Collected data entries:
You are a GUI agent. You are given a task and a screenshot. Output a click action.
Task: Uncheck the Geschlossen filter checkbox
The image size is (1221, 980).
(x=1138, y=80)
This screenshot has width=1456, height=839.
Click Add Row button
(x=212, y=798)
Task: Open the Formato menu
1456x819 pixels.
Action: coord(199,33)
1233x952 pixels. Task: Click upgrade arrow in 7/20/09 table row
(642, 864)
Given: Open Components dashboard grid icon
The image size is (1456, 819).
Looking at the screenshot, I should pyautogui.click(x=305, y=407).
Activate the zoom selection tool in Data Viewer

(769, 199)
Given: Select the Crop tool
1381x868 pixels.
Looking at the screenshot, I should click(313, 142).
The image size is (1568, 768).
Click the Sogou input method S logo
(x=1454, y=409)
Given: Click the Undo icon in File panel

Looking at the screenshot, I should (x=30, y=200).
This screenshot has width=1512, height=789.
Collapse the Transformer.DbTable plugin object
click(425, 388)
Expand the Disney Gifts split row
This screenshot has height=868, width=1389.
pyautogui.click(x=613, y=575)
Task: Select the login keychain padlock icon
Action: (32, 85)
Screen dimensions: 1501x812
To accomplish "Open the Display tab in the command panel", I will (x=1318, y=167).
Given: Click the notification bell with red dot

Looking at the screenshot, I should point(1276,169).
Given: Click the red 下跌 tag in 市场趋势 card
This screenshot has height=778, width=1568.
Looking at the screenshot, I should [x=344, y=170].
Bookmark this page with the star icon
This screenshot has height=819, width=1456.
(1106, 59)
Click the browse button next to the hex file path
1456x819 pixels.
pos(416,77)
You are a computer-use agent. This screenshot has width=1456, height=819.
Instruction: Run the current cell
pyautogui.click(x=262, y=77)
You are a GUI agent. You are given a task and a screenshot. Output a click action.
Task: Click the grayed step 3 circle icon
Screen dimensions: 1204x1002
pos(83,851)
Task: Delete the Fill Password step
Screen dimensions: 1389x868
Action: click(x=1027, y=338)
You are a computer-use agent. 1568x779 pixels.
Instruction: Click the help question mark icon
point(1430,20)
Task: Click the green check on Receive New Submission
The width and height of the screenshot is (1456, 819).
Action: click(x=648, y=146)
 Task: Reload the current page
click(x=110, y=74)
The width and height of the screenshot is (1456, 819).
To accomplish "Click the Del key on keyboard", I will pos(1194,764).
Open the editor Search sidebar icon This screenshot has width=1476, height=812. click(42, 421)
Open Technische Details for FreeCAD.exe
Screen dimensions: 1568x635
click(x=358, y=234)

WORK ORDER - What are the lines, exactly as written above, from the line with "Given: Click the notification" to the line with "Given: Click the red 下跌 tag in 市场趋势 card", both included? Output only those.

RESPONSE TO THIS TASK -
Given: Click the notification bell with red dot

Looking at the screenshot, I should point(1276,169).
Given: Click the red 下跌 tag in 市场趋势 card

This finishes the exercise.